**WRITTEN TASK:** Format every line of the records below as a numbered list, skipping blank lines.

[Target position records]
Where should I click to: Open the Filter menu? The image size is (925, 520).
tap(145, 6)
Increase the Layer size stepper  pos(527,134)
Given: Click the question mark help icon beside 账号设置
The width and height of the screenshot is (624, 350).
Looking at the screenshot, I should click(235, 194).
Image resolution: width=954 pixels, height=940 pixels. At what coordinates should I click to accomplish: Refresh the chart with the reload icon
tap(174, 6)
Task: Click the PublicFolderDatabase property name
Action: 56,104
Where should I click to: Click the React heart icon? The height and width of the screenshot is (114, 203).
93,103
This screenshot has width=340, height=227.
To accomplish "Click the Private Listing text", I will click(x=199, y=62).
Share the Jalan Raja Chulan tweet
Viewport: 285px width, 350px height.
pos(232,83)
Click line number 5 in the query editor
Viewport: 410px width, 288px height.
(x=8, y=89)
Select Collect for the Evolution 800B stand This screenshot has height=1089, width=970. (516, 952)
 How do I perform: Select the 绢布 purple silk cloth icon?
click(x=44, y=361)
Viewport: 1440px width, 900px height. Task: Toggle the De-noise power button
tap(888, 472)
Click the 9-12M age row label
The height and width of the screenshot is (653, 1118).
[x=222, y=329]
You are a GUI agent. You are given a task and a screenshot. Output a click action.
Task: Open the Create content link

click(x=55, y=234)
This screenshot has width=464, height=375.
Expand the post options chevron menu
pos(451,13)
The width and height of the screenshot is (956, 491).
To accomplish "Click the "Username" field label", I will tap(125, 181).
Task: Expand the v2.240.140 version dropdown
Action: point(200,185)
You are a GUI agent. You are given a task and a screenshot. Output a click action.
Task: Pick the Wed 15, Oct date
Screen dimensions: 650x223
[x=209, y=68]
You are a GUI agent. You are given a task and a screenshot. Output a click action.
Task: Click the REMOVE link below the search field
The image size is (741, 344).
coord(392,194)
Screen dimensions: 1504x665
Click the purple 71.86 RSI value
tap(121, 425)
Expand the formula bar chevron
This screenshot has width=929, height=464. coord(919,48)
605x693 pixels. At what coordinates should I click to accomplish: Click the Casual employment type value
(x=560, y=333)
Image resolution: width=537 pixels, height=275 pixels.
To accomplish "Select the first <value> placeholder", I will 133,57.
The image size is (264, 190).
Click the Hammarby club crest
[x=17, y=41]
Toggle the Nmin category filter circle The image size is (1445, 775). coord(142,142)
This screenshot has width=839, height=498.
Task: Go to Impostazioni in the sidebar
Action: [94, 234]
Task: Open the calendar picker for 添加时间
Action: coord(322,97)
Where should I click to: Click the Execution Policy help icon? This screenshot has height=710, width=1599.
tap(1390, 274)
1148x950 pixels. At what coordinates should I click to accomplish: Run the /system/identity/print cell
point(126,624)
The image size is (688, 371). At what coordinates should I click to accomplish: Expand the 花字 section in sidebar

**THE RESULT:**
1. Where should I click to: Open the Filter menu? The image size is (925, 520).
2. tap(145, 6)
3. Increase the Layer size stepper  pos(527,134)
4. Given: Click the question mark help icon beside 账号设置
5. The width and height of the screenshot is (624, 350).
6. Looking at the screenshot, I should click(235, 194).
7. Image resolution: width=954 pixels, height=940 pixels. At what coordinates should I click to accomplish: Refresh the chart with the reload icon
8. tap(174, 6)
9. Task: Click the PublicFolderDatabase property name
10. Action: 56,104
11. Where should I click to: Click the React heart icon? The height and width of the screenshot is (114, 203).
12. 93,103
13. This screenshot has width=340, height=227.
14. To accomplish "Click the Private Listing text", I will click(x=199, y=62).
15. Share the Jalan Raja Chulan tweet
16. Viewport: 285px width, 350px height.
17. pos(232,83)
18. Click line number 5 in the query editor
19. Viewport: 410px width, 288px height.
20. (x=8, y=89)
21. Select Collect for the Evolution 800B stand This screenshot has height=1089, width=970. (516, 952)
22.  How do I perform: Select the 绢布 purple silk cloth icon?
23. click(x=44, y=361)
24. Viewport: 1440px width, 900px height. Task: Toggle the De-noise power button
25. tap(888, 472)
26. Click the 9-12M age row label
27. The height and width of the screenshot is (653, 1118).
28. [x=222, y=329]
29. You are a GUI agent. You are given a task and a screenshot. Output a click action.
30. Task: Open the Create content link
31. click(x=55, y=234)
32. This screenshot has width=464, height=375.
33. Expand the post options chevron menu
34. pos(451,13)
35. The width and height of the screenshot is (956, 491).
36. To accomplish "Click the "Username" field label", I will tap(125, 181).
37. Task: Expand the v2.240.140 version dropdown
38. Action: point(200,185)
39. You are a GUI agent. You are given a task and a screenshot. Output a click action.
40. Task: Pick the Wed 15, Oct date
41. Screen dimensions: 650x223
42. [x=209, y=68]
43. You are a GUI agent. You are given a task and a screenshot. Output a click action.
44. Task: Click the REMOVE link below the search field
45. The image size is (741, 344).
46. coord(392,194)
47. Screen dimensions: 1504x665
48. Click the purple 71.86 RSI value
49. tap(121, 425)
50. Expand the formula bar chevron
51. This screenshot has width=929, height=464. coord(919,48)
52. 605x693 pixels. At what coordinates should I click to accomplish: Click the Casual employment type value
53. (x=560, y=333)
54. Image resolution: width=537 pixels, height=275 pixels.
55. To accomplish "Select the first <value> placeholder", I will 133,57.
56. The image size is (264, 190).
57. Click the Hammarby club crest
58. [x=17, y=41]
59. Toggle the Nmin category filter circle The image size is (1445, 775). coord(142,142)
60. This screenshot has width=839, height=498.
61. Task: Go to Impostazioni in the sidebar
62. Action: [94, 234]
63. Task: Open the calendar picker for 添加时间
64. Action: coord(322,97)
65. Where should I click to: Click the Execution Policy help icon? This screenshot has height=710, width=1599.
66. tap(1390, 274)
67. 1148x950 pixels. At what coordinates should I click to accomplish: Run the /system/identity/print cell
68. point(126,624)
69. The image size is (688, 371). At what coordinates should I click to accomplish: Expand the 花字 section in sidebar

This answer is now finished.